I like it!  If they played it on the radio and told us it was Gwen Stefani everyone would love it! I'm not too crazy about the video, but I have always kind of liked her, although not so much now, but I do really like the song, and its about frigging time she finally released a single, because this album was supposed to be released like 3 years ago!

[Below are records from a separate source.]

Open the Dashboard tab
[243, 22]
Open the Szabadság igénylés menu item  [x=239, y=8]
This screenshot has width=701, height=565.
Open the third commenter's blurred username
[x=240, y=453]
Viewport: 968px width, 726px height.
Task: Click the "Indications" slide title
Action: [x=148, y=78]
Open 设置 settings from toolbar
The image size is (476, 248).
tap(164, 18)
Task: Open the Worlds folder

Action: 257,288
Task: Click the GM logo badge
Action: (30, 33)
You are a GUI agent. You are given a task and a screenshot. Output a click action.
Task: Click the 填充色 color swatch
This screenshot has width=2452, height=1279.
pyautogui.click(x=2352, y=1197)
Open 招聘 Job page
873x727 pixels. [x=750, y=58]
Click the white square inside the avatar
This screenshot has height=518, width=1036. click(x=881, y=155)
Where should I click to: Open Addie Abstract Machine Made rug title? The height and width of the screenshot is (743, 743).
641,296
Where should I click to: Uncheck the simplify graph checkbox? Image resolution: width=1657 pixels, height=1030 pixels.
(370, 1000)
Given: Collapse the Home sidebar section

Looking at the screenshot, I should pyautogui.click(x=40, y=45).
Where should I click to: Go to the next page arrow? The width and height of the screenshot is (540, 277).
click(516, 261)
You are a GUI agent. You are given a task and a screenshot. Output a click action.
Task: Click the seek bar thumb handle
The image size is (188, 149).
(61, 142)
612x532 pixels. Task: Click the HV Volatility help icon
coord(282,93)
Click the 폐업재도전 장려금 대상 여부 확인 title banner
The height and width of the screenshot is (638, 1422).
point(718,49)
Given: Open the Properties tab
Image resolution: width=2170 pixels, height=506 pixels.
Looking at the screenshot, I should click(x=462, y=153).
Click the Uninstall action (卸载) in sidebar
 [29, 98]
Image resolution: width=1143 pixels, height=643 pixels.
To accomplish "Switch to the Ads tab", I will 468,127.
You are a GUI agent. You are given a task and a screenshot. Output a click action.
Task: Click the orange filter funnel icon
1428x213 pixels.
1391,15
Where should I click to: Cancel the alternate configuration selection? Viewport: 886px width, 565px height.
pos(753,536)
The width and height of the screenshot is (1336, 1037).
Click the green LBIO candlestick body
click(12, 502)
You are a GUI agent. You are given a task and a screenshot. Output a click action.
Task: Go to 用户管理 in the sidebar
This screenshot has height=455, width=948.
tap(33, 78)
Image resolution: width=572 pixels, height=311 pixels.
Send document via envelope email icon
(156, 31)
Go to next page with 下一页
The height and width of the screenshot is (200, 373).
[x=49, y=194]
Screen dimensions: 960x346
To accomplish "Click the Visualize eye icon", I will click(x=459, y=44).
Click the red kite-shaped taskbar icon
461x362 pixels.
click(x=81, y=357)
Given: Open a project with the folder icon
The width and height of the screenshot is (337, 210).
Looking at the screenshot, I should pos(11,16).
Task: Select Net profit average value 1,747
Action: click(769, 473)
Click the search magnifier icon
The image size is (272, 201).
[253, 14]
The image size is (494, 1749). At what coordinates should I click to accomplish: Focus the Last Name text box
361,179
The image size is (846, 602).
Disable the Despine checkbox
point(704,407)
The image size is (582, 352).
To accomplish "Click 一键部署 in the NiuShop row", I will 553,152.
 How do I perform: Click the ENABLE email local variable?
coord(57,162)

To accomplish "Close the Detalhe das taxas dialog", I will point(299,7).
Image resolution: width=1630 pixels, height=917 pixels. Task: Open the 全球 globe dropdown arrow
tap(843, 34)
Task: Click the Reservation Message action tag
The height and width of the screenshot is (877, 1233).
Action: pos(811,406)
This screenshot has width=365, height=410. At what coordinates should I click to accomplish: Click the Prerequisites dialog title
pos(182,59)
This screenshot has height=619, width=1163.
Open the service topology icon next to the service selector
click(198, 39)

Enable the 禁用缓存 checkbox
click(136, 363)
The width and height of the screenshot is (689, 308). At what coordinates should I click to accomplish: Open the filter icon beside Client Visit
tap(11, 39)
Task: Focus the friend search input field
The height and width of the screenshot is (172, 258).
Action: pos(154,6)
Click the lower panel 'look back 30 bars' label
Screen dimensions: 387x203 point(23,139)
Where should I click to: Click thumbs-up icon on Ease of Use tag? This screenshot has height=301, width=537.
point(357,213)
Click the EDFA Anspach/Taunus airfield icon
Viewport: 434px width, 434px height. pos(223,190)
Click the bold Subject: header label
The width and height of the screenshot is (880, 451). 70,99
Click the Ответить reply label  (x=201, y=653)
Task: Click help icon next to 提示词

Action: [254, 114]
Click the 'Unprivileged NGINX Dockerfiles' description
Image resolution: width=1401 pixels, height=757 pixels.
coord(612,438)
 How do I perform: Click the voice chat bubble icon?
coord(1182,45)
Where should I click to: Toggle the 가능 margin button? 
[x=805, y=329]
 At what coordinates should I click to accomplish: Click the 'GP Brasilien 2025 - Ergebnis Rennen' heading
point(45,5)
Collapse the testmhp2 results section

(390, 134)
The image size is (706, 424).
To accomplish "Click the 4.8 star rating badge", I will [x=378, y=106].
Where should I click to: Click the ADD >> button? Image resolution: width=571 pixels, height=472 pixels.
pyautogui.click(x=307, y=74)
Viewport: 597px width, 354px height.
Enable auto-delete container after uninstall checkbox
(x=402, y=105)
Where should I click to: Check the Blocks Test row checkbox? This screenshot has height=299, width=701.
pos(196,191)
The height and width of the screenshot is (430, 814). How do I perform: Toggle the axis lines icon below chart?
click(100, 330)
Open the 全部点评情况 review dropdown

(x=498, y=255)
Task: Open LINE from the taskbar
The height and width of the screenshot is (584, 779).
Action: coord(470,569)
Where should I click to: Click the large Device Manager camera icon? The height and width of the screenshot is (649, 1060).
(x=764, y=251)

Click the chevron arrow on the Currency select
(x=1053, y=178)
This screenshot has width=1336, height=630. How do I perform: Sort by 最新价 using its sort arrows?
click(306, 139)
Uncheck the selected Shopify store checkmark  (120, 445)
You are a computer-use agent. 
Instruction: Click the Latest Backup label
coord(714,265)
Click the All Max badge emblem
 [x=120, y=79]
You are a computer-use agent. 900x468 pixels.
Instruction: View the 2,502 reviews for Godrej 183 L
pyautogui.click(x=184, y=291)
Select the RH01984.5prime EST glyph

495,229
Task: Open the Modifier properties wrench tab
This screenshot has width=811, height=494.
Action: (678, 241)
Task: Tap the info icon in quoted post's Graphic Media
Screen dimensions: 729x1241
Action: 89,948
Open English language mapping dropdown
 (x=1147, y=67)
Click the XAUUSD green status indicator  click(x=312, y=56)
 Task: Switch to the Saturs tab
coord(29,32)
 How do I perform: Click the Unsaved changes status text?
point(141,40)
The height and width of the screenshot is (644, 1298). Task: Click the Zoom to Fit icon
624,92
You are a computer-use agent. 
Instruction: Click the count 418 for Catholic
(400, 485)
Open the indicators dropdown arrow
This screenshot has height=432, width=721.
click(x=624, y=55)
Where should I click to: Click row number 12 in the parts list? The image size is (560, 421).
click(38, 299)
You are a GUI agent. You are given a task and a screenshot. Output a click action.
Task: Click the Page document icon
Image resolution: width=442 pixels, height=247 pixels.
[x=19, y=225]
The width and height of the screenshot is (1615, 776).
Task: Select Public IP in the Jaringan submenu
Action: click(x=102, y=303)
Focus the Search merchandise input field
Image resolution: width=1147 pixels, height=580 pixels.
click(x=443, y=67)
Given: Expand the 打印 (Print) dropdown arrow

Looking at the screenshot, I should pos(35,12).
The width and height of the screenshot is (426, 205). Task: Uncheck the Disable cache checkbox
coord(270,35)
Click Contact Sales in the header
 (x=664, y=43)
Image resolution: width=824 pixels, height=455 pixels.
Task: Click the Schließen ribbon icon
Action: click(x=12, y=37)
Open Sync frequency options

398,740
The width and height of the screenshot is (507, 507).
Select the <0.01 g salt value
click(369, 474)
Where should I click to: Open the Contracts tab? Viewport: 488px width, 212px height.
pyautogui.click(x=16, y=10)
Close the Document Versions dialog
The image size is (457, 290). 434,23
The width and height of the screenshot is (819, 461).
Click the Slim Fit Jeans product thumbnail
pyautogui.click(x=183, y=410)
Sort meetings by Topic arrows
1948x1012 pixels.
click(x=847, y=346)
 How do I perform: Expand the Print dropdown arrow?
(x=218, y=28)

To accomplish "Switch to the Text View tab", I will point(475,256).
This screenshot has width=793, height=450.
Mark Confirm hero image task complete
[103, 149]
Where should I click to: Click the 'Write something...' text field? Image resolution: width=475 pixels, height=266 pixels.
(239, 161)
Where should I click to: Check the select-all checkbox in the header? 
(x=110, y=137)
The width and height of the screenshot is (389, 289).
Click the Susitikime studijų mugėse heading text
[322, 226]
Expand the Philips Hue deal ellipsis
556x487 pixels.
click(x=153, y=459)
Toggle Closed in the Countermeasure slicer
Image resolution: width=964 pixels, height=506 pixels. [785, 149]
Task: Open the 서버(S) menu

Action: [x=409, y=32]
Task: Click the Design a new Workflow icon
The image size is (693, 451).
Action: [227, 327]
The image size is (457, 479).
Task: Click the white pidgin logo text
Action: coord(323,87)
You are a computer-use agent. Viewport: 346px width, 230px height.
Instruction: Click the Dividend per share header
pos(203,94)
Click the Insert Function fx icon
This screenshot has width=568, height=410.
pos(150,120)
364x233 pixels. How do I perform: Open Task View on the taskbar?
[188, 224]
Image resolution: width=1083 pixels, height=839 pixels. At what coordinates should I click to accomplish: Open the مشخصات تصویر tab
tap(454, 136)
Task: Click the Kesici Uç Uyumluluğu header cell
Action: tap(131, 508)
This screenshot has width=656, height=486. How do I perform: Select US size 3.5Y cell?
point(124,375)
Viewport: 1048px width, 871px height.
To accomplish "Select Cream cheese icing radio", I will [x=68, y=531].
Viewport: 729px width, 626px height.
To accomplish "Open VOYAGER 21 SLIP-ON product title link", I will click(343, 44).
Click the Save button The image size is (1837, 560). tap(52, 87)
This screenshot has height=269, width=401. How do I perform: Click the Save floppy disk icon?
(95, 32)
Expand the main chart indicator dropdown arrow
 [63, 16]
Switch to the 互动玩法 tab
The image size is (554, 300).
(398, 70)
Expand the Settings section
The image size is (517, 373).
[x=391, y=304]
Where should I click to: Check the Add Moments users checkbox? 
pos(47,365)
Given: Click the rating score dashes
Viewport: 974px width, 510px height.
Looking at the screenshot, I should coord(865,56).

Now we just have to wait for Nicole Richie's album to come out, it's on the way..........who will win this battle??????


----------



## Coco_Hailey (Jun 11, 2006)

I haven't heard the song, but remember : anything can be done in a studio, I doubt that she'll ever perform live and not do lipsynch, I haven't seen the video yet, but my bf did and told me it was the usual Paris...meh


----------



## roxybc (Jun 11, 2006)

She sings in public all the time when she goes out and parties with her Hollywood friends, I've seen some pics of her doing it, and some random videos.  She sang happy birthday to Hugh Hefner at his 80th birthday party, and I have an old song of hers that was leaked out about a year ago, it's ok.......


----------



## -x-buttercup-x- (Jun 11, 2006)

I really think this song is awful, possibly one of the worst I've ever heard. I'm quite suprised because I like a lot of music and if you have her money even if you can't sing you can come up with a catchy tune, but this realllllly isn't one. I do however like Nicole Richies Dandelion, but the lyrics are absolutely absymal, they should stick to  what they do best, standing around looking pretty


----------



## roxybc (Jun 11, 2006)

I didn't even know that Nicole's single was released! I downloaded it last night, and I really liked it.  

Thanks!


----------



## pumpkincat210 (Jun 11, 2006)

OH god, this song is really bad.  Her voice is layered on top of itself 408006 times to make it sound stronger.


----------



## ChynaSkye (Jun 11, 2006)

yeah the song itself is not my style
comparing it to gwen is blastfamy! lol
the thing that bothered me when i hear it is that her 
voice sounds weak compared to the music


----------



## mzcelaneous (Jul 28, 2006)

Bleh, it's not that great. I don't hate it though, I just wouldn't bother downloading it. The question is...can she sing acapella? I doubt it.


----------



## IslandGirl77 (Jul 28, 2006)

I have two words....Haaated it!!! Two snaps with a twist.


----------



## hyperRealGurl (Jul 29, 2006)

this song makes me want to plug my ears up with cotton balls, i really dont like this song.  Ok I HATE.. i know hate it a strong word to use... but really thats how i feel.  Gosh now in days they let anyone sing


----------



## sweetmelissa (Jul 29, 2006)

The fact that Paris Hilton HAS a song out makes me laugh.  She is so ridiculous, she's like a caricature.

 Quote:

  they should stick to what they do best, standing around looking pretty


----------



## MxAxC-_ATTACK (Jul 30, 2006)

its even better that she has her own book and its FILLED with pictures of herself.. haha ...


----------



## Mandaryna (Jul 30, 2006)

I really dislike her but the song's okay.


----------



## coco.butter. (Aug 4, 2006)

Quote:

   Originally Posted by *Coco_Hailey* 
_I haven't heard the song, but remember : anything can be done in a studio, I doubt that she'll ever perform live and not do lipsynch, I haven't seen the video yet, but my bf did and told me it was the usual Paris...meh_

 
thats absolutely positively truee; it doesnt sound liek her at all.


----------